(Stored data)

::::

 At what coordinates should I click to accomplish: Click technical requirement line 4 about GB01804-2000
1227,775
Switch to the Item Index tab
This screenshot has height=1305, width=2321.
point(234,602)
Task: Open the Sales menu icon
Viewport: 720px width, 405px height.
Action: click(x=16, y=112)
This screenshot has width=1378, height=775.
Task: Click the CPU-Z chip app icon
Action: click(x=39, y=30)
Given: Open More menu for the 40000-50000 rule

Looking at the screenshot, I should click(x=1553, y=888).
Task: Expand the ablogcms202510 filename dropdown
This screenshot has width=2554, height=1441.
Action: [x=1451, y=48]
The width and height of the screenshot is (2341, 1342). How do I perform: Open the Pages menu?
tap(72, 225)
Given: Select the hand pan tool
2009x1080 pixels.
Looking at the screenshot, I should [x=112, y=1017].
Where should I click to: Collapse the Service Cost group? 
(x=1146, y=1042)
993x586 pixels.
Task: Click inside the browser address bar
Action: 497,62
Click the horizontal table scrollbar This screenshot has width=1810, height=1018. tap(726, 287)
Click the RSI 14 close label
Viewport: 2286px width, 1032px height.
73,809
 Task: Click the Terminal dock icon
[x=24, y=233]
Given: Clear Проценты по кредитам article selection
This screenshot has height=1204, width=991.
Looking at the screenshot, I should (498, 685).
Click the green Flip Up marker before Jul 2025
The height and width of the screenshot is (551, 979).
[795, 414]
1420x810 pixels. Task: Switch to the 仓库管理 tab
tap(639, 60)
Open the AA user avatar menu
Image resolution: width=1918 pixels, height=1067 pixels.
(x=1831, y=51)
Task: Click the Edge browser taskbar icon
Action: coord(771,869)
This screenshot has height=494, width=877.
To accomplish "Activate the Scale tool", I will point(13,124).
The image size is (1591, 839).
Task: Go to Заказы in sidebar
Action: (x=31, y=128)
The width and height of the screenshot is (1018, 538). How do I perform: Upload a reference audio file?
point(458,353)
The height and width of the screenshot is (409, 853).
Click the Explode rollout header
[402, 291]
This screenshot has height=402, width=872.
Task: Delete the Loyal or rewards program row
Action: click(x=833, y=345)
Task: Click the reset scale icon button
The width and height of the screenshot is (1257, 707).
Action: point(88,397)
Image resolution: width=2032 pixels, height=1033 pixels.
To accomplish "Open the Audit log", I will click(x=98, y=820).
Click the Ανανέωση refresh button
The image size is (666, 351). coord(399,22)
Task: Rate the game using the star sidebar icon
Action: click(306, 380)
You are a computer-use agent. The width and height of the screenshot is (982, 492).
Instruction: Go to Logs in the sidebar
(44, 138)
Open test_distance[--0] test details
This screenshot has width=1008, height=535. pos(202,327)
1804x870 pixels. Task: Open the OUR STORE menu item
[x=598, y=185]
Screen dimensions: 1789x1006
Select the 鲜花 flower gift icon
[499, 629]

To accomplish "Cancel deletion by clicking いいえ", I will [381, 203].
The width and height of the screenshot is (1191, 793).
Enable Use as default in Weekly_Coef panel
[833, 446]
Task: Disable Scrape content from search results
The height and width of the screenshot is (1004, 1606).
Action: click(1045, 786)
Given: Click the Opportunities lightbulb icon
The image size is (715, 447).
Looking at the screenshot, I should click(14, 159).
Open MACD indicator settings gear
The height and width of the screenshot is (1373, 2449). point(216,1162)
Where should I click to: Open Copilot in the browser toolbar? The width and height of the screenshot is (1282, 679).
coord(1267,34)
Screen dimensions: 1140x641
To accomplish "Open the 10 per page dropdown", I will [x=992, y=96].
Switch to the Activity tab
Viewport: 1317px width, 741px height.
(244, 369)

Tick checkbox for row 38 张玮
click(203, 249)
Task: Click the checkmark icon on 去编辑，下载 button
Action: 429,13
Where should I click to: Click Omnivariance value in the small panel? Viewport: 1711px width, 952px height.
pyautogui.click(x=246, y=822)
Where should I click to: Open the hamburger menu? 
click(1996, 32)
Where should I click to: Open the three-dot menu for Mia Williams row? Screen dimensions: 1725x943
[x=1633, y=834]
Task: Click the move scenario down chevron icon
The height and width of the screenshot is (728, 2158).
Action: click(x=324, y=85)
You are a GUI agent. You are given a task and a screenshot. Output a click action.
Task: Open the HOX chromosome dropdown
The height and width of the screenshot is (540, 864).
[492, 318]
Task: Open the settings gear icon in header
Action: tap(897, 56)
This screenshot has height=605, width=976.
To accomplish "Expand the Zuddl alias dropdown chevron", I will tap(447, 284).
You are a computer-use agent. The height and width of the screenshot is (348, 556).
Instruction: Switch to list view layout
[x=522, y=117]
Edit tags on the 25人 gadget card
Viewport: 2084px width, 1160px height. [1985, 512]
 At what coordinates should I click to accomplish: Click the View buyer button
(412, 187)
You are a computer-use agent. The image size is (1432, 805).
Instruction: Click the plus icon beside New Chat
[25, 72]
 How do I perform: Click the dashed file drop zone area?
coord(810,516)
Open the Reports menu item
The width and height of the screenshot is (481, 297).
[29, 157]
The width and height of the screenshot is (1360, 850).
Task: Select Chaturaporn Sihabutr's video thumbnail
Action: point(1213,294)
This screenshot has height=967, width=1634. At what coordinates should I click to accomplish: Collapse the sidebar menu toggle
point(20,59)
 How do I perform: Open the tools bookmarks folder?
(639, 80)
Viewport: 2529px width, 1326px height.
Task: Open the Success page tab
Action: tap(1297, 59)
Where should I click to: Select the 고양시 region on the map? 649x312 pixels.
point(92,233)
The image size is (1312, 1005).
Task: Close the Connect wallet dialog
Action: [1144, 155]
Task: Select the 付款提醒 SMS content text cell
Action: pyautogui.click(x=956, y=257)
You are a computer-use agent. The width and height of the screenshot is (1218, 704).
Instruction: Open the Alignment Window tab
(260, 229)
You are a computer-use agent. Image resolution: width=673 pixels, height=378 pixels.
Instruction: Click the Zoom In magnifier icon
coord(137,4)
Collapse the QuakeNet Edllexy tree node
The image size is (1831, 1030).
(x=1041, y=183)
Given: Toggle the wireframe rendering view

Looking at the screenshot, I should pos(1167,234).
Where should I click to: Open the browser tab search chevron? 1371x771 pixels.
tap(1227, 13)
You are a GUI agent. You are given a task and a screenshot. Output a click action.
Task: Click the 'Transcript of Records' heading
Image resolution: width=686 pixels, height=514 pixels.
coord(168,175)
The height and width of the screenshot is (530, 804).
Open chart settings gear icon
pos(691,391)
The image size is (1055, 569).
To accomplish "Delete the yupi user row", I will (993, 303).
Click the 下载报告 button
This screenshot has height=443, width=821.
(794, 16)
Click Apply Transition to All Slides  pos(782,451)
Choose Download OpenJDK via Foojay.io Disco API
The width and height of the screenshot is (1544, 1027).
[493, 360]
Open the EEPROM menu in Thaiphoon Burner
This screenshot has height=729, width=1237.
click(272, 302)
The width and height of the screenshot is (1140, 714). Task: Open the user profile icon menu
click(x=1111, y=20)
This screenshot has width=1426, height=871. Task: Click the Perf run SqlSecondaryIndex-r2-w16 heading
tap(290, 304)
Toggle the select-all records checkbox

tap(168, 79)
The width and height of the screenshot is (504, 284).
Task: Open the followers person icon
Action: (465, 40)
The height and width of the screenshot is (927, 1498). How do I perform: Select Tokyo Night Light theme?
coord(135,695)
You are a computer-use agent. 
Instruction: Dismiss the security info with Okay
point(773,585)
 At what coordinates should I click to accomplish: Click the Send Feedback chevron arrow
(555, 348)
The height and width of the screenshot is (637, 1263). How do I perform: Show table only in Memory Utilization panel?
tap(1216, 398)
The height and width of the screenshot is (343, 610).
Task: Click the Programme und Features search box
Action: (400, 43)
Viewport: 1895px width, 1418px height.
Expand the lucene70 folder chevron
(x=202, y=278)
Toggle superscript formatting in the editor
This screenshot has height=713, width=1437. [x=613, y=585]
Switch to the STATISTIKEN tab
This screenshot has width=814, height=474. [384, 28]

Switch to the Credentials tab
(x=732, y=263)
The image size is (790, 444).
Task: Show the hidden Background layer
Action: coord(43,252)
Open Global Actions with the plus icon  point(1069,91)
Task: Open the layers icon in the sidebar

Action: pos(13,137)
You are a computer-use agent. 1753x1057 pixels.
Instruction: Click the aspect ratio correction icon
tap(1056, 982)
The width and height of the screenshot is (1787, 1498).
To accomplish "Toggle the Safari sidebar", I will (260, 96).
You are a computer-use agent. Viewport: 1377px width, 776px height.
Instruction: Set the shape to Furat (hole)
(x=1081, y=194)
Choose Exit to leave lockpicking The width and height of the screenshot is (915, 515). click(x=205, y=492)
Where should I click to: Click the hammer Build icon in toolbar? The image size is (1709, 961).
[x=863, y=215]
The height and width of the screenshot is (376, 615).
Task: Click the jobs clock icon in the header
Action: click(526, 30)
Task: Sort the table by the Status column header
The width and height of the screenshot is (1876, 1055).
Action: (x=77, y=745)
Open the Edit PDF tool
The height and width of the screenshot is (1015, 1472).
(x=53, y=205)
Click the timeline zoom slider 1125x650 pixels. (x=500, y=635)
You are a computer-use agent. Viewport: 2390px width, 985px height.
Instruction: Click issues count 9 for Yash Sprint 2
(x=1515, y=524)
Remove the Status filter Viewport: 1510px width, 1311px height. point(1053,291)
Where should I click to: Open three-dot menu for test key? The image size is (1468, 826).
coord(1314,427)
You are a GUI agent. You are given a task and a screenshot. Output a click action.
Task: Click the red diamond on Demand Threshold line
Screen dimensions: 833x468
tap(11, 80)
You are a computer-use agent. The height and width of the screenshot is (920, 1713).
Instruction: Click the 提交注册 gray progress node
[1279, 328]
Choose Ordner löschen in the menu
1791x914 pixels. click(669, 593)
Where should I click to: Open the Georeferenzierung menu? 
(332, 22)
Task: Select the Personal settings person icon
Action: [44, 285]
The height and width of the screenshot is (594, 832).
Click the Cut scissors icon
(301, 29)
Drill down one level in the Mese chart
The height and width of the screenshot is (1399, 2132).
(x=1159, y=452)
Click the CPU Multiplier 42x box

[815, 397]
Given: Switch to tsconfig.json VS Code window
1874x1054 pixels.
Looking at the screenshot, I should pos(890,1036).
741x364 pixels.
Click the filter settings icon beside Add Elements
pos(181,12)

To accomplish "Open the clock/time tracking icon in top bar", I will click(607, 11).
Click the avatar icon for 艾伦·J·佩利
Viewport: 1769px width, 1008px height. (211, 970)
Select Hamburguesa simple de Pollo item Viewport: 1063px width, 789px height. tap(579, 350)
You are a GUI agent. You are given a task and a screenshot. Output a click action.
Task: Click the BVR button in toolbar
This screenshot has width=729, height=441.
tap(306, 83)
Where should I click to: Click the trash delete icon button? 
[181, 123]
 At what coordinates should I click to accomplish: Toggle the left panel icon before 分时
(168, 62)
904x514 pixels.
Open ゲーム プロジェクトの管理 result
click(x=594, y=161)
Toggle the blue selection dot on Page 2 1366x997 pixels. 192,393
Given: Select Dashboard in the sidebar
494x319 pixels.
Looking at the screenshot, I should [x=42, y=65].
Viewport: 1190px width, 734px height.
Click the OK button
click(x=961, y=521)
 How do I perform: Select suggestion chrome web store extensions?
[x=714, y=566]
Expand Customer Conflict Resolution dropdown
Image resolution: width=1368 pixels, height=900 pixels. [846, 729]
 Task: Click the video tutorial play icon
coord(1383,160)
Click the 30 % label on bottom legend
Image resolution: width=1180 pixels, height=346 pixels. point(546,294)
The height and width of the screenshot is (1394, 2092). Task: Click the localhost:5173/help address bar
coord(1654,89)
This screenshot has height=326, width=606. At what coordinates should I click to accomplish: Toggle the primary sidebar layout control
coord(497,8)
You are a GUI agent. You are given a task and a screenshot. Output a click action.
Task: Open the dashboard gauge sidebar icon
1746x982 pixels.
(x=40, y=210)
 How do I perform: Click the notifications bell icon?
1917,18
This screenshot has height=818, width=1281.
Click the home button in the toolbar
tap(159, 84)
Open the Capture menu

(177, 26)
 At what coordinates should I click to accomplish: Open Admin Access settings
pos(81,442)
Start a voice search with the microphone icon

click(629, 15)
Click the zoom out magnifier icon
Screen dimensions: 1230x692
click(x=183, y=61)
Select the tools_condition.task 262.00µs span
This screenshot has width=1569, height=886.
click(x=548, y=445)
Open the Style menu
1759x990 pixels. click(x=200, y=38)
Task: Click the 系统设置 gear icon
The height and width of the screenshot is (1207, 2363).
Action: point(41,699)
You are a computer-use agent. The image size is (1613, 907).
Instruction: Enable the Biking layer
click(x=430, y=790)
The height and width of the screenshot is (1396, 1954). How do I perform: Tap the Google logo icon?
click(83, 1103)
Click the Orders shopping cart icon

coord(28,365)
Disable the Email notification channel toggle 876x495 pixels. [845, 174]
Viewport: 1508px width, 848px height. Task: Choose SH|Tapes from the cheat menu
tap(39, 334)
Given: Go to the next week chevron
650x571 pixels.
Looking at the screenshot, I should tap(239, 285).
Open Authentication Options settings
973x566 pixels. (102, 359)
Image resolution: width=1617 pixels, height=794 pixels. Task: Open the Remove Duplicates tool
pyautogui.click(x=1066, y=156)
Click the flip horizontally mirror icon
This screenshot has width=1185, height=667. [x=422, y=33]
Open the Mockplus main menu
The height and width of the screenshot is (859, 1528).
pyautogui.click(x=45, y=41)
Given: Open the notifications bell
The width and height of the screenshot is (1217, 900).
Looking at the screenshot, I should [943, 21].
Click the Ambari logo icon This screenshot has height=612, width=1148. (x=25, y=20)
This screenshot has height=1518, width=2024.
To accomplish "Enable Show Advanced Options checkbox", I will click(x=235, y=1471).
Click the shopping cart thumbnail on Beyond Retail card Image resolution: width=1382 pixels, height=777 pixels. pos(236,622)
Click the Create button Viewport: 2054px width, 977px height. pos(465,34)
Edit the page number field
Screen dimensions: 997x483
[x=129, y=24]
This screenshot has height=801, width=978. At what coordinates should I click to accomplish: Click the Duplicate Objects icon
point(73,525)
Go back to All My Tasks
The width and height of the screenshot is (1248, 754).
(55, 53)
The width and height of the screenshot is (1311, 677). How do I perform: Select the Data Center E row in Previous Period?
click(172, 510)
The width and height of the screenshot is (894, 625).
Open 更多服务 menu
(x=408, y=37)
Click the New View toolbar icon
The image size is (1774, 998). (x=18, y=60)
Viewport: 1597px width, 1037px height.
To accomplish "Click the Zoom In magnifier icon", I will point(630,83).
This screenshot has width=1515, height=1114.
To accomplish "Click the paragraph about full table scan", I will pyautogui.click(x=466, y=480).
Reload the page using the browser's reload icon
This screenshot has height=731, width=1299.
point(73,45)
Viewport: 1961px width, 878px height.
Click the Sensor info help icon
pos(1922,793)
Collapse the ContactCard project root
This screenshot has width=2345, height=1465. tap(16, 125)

::::

→ TASK GOAL:
Every line in the records that holds the word "Disable" should be copied into the answer.

→ TASK ANSWER:
Task: Disable Scrape content from search results
Disable the Email notification channel toggle 876x495 pixels. [845, 174]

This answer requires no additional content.